En tarot existe una confusión muy común que suele generar más ansiedad que claridad: la idea de que cada carta debe representar obligatoriamente a una persona.
Muchas personas preguntan ¿quién soy yo?, ¿quién es él/ella?, ¿qué carta lo representa? como si el tarot funcionara como un reparto de personaje, pero el tarot no siempre habla de identidades, sino de dinámicas, procesos y situaciones en movimiento.
Las cartas, en su esencia, no son personas.
Son estados de conciencia, energías activas, patrones emocionales, decisiones, conflictos, intenciones o momentos específicos dentro de una historia más amplia.

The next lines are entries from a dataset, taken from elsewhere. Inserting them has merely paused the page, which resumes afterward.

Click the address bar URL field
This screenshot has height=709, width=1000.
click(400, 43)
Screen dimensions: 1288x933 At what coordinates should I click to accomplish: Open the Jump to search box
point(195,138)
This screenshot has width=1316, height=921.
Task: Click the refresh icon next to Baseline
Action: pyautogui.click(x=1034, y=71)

Cuando forzamos a que una carta represente a alguien en específico, corremos el riesgo de interpretar desde el ego y no desde la lectura real, de proyectar expectativas, miedos o deseos personales, crear conflictos innecesarios (¿por qué él es tal carta y yo esta otra?) y de perder el mensaje central de la tirada

Una misma carta puede describir una actitud, una fase emocional, una decisión no tomada, una reacción inconsciente, o incluso algo que ambas personas comparten dentro de la situación. Por ejemplo, una carta como la reina de espadas no tiene por qué ser la mujer de la tirada,
puede estar señalando frialdad emocional, necesidad de límites, comunicación cortante o distancia mental dentro del vínculo, sin importar quién la esté encarnando en ese momento.

El tarot habla mejor cuando lo leemos como lo que es, un lenguaje simbólico que describe lo que ocurre, no un etiquetador de personas.

Cuando soltamos la necesidad de asignar personajes, la lectura se vuelve más honesta, más profunda y, sobre todo, más útil. Porque el tarot no está ahí para señalar culpables o protagonistas, sino para mostrar la verdad de la situación y el aprendizaje que contiene.

Leer tarot no es preguntar quién es quién, sino comprender qué está pasando y por qué.